[Stated goal 1]:
According to the Databend Iceberg preview, which query engines does Apache Iceberg support?
[Stated goal 2]:
Please extend the article on Databend's Iceberg integration, picking up right after its final sentence.

___ Document text ___

Feature Preview: Iceberg Integration with Databend
August 1, 2023 · 10 min read
PsiACE
One of the significant new features that Databend has been working on in recent months is supporting the reading of data in Apache Iceberg table format. This article is intended to give you a preview of this new capability by demonstrating how to use Databend to mount and query an Iceberg Catalog.
A few weeks ago, during the yearly conferences of Databricks and Snowflake, AI was getting a lot of attention, but the progress in data lakes and data warehouses was also significant because data is fundamental. Apache Iceberg emerged as a prominent solution for data lakes, and Databricks unveiled UniForm to better handle Apache Iceberg and Hudi table formats from Delta data. Meanwhile, Snowflake made timely updates to Iceberg Tables, aiming to eliminate data silos.
One of the significant new features that Databend has been working on in recent months is supporting the reading of data in Apache Iceberg table format. Though it's still a work in progress, they have made good progress so far.
This article is intended to give you a preview of this new capability by demonstrating how to use Databend to mount and query an Iceberg Catalog. We will cover the core concepts of Iceberg and table formats while also introducing Databend's solutions, including its ability to handle multiple data catalogs and the implementation of IceLake in Rust from scratch. As part of the demonstration, a comprehensive workshop will be provided, so you can try it out yourself.
What is Apache Iceberg?
An increasing amount of data is now moving to the cloud and being stored in object storage. However, this setup may not fully meet the demands of modern analytics. There are two key issues to address: First, how to organize data in a more structured manner, achieving a more organized data storage approach. Second, how to provide users with broader consistency guarantees, necessary schema information, and advanced features that cater to the requirements of modern analytics workloads.
Data lakes often focus on addressing and resolving the first issue, while table formats are dedicated to providing solutions for the second one.
Apache Iceberg is a high-performance open table format designed for large-scale analytics workloads. It is known for its simplicity and reliability. It supports various query engines like Spark, Trino, Flink, Presto, Hive, and Impala. One of its killer features includes full schema evolution, time travel, and rollback capabilities. Additionally, Apache Iceberg's data partitioning and well-defined data structures make concurrent access to data sources more secure, reliable, and convenient.

___ Provided data ___

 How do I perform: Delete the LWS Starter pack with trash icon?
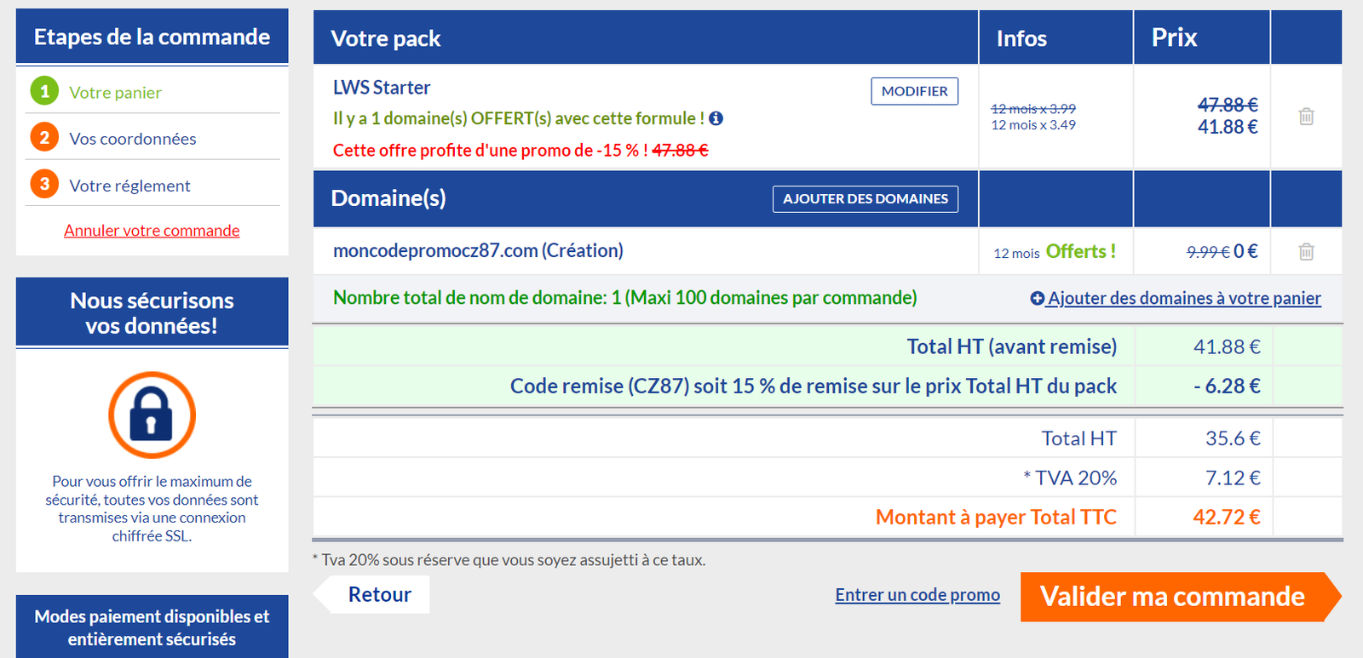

___

[Output 1]:
Spark, Trino, Flink, Presto, Hive, and Impala.

[Output 2]:
If you're interested in Iceberg we recommend reading Docker Spark And Iceberg: The Fastest Way To Try Iceberg!.
Table Format
Table Format is a specification for storing data using a collection of files. It consists of definitions for the following three parts:
- How to store data in files
- How to store metadata for related files
- How to store metadata for the table itself
Table format files are usually stored in underlying storage services such as HDFS, S3 or GCS, and are accessed by upper-level data warehouses such as Databend and Snowflake. Compared to CSV or Parquet, table format offers a standardized and structured data definition in tabular form, enabling its usage without the need to load it into a data warehouse.
Although there are strong competitors like Delta Lake and Apache Hudi in the field of table formats, this article focuses on Apache Iceberg. Let's take a look at its underlying file organization structure together.
The figures above illustrate "s0" and "s1," representing snapshots of the table. A snapshot captures the table's state at specific points in time. Each commit results in a snapshot, and each snapshot is associated with an inventory list (manifest list). The inventory list can hold multiple addresses of manifest files, along with statistical information, including path and partition range. The manifest file serves to record the addresses and statistical details of data files generated from current operations, such as maximum/minimum values and number of rows per column.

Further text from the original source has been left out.